**PASSAGE SHOWN**.
TheWernethWife · 15/11/2016 16:57

I used to organise the Christmas meal each year, two of my colleagues were Muslim, they went with the majority choice. We used to pick a restaurant that had a good choice of vegetarian meals for them and they drank coke etc. Was never a problem, we've had Chinese, Turkish, Indian, Thai. I always made sure that they were catered for appropriately.

Graphista · 15/11/2016 16:57

She's being ridiculous! If she were that strict she wouldn't be attending a CHRISTMAS celebration. She doesn't HAVE to go!

She doesn't have the right to enforce HER religious/moral views on others any more than anyone has the right to enforce theirs on her! Are you forcing HER to drink no! There's not even a 'passive drinking' issue the alcohol won't enter her body even if the person right next to her is drinking.

**PROVIDED MATERIAL**.

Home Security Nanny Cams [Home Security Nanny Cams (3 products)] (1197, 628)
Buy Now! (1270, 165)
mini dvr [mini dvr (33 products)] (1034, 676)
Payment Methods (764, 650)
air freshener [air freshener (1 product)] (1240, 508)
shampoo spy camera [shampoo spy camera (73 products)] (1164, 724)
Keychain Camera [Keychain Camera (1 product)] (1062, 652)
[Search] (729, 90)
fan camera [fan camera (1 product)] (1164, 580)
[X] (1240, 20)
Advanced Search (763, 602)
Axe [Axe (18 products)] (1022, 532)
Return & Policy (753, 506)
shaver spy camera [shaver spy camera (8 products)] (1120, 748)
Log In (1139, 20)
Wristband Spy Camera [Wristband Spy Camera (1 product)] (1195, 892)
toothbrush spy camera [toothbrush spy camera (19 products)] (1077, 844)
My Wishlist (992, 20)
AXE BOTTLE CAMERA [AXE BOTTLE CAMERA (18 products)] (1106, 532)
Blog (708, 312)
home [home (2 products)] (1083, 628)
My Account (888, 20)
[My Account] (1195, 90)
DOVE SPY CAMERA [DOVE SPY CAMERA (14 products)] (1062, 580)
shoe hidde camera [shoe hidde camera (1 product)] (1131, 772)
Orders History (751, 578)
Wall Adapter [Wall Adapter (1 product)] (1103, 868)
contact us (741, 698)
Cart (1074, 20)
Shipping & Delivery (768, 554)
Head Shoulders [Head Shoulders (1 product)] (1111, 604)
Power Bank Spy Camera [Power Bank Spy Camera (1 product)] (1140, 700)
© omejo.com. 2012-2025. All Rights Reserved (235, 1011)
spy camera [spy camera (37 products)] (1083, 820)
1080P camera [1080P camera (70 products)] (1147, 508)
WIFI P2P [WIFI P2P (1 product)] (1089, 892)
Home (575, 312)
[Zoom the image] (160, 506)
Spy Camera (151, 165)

**EXERCISES**.
[A] Which types of cuisine does the forum thread about the Christmas meal name as ones the group has had?
[B] Write out the part of the forum thread about the Christmas meal between "I used to organise" and "her is drinking.", inclusive.
[C] Continue the forum thread about the Christmas meal from the point where it stops.
You can set the entries aside; they are not needed here.

**WRITTEN ANSWERS**.
[A] Chinese, Turkish, Indian, Thai

[B]
I used to organise the Christmas meal each year, two of my colleagues were Muslim, they went with the majority choice. We used to pick a restaurant that had a good choice of vegetarian meals for them and they drank coke etc. Was never a problem, we've had Chinese, Turkish, Indian, Thai. I always made sure that they were catered for appropriately.

Graphista · 15/11/2016 16:57

She's being ridiculous! If she were that strict she wouldn't be attending a CHRISTMAS celebration. She doesn't HAVE to go!

She doesn't have the right to enforce HER religious/moral views on others any more than anyone has the right to enforce theirs on her! Are you forcing HER to drink no! There's not even a 'passive drinking' issue the alcohol won't enter her body even if the person right next to her is drinking.

[C]
As for insisting on somewhere halal - how do the vegetarians/Jewish members of your office feel about that?!

I have a Moslem cousin (converted for marriage) and she is quite strict but would never impose her beliefs on others like this!

AChristmasCactus · 15/11/2016 16:57

Are you absolutely sure about this op? It just seems so utterly unlikely.

It's not exactly fantastical is it? But I guess every thread attracts the troll police nowadays.

OP posts:
indigox · 15/11/2016 16:57

One person can't control all of you, it's just not fair, why is she so entitled? She can go somewhere that serves alcohol and drink something else or choose not to go.

DiegeticMuch · 15/11/2016 16:58

Don't pander to this nonsense. Pick a place with veggie options and a decent range of soft drinks, and present it as a fait accompli.

AChristmasCactus · 15/11/2016 16:58

As for insisting on somewhere halal - how do the vegetarians/Jewish members of your office feel about that?!

I feel very uncomfortable with it to be honest. Every time she brings up halal I force myself to keep my mouth shut about how I feel about it from a vegan PoV.

OP posts:
LifeLong13 · 15/11/2016 16:58

What does she do when she does the food shop? Cover her eyes as she passes the booze isles?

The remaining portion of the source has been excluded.